From 9e0132e2e81b96fea3c4febef7ed37ecce24b33b Mon Sep 17 00:00:00 2001
From: Joshua Moerman <lakseru@gmail.com>
Date: Tue, 18 Jan 2022 17:00:32 +0100
Subject: [PATCH] Add more comments and clean up a bit

---
 uio.py | 91 +++++++++++++++++++++++++++++++++++++---------------------
 1 file changed, 58 insertions(+), 33 deletions(-)

diff --git a/uio.py b/uio.py
index 844768b..aeff0a4 100644
--- a/uio.py
+++ b/uio.py
@@ -8,7 +8,6 @@ from tqdm import tqdm               # Import fancy progress bars
 from rich.console import Console    # Import colorized output
 
 solver_name = 'g3'
-verbose = True
 
 start = time.time()
 start_total = start
@@ -23,10 +22,13 @@ def measure_time(*str):
 # Reading the input
 # *****************
 
+# command line options
+# TODO: find a way to read the base states
 parser = argparse.ArgumentParser()
 parser.add_argument('filename', help='File of the mealy machine (dot format)')
 parser.add_argument('length', help="Length of the uio", type=int)
 parser.add_argument('-v', '--verbose', help="Show more output", action="store_true")
+parser.add_argument('--solver', help="Which solver to use (default g3)", default='g3')
 args = parser.parse_args()
 
 length = args.length
@@ -65,30 +67,39 @@ measure_time('Constructed automaton with', len(states), 'states and', len(alphab
 
 # ********************
 # Seting up the solver
+#  And the variables
 # ********************
 
 vpool = IDPool()
-solver = Solver(name=solver_name)
+solver = Solver(name=args.solver)
 
-# mapping van variabeles: x_... ->  x_i
+# Since the solver can only deal with variables x_i, we need
+# a mapping of variabeles: x_whatever  ->  x_i.

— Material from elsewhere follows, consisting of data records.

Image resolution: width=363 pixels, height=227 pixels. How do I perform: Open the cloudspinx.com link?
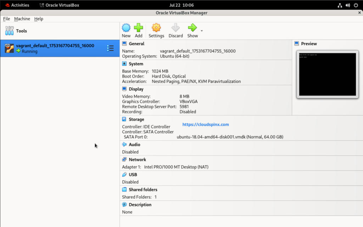206,124
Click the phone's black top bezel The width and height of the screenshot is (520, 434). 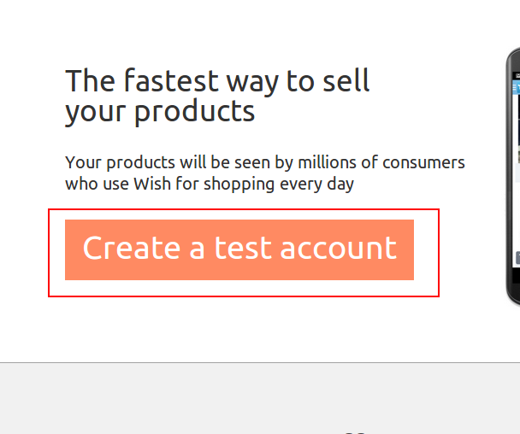(x=515, y=60)
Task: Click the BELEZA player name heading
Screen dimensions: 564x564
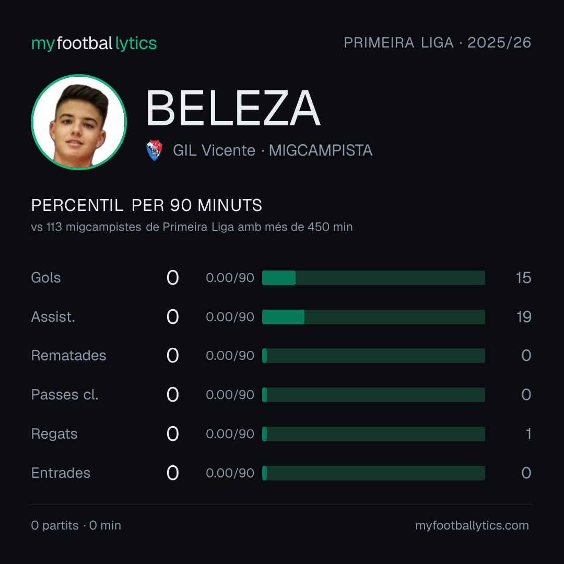Action: click(233, 108)
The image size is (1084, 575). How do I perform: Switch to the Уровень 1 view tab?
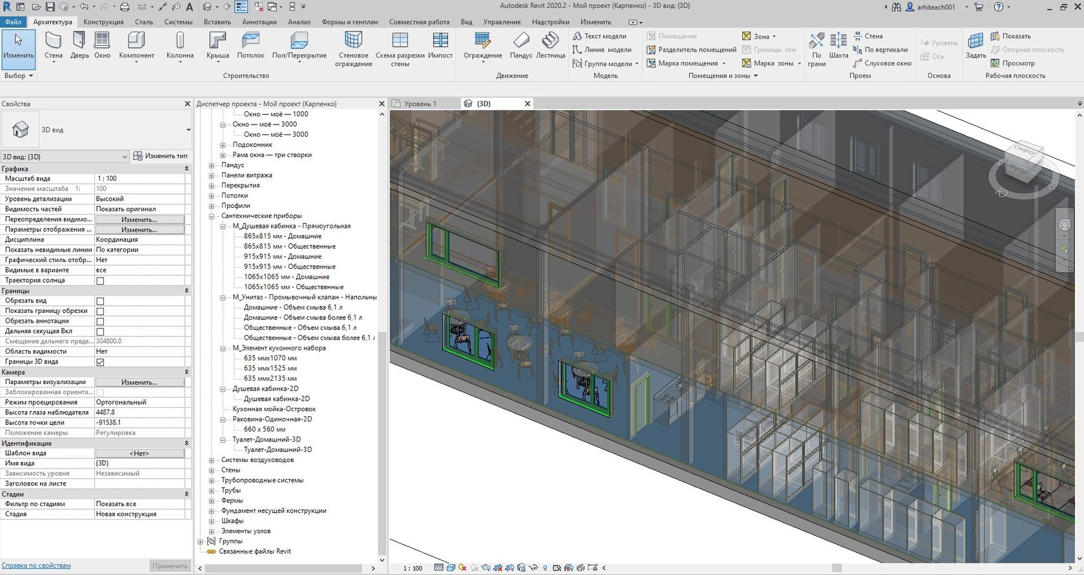click(419, 104)

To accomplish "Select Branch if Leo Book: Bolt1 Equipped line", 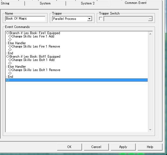I will point(76,57).
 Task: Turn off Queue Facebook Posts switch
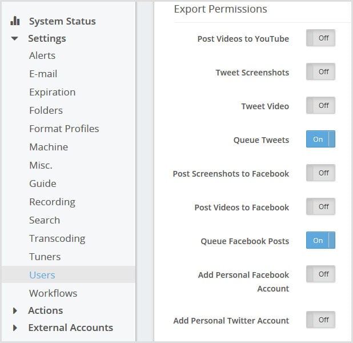pos(320,241)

+# We use the IDPool of pysat for this. It generates variables
+# on the fly.
 def var(x):
   return(vpool.id(('uio', x)))
 
-# On place i we have symbol a
+# Variables for the guessed word
+# avar(i, a) means: on place i there is symbol a
 def avar(i, a):
   return var(('a', i, a))
 
-# Each state has its own path
-# On path s, on place i, there is output o
-def ovar(s, i, o):
-  return var(('o', s, i, o))
-
-# On path s, we are in state t on place i
+# Each state has its own path, and on this path we encode
+# states and outputs
+# svar(s, i, t) means: on path s, at place i, we are in state t
 def svar(s, i, t):
   return var(('s', s, i, t))
 
-# Extra variable (a la Tseytin transformation)
-# On path s, there is a difference on place i
+# ovar(s, i, o) means: on path s, on place i, there is output o
+def ovar(s, i, o):
+  return var(('o', s, i, o))
+
+# We use extra variables to encode the fact that there is
+# a difference in output (a la Tseytin transformation)
+# evar(s, i) means: on path s, on place i, there is a difference
+# in output. Note: the converse (if there is a difference
+# evar(s, i) is true) does not hold!
 def evar(s, i):
   return var(('e', s, i))
 
@@ -97,18 +108,18 @@ def evar(s, i):
 # we want to compute an UIO. By changing these variables only, we
 # can keep most of the formula the same and incrementally solve it.
 # The fixed state is called the "base".
+# bvar(s) means: s is the base.
 def bvar(s):
   return var(('base', s))
 
-# maakt de constraint dat precies een van de literals waar moet zijn
+# We often need to assert that exacly one variable in a list holds.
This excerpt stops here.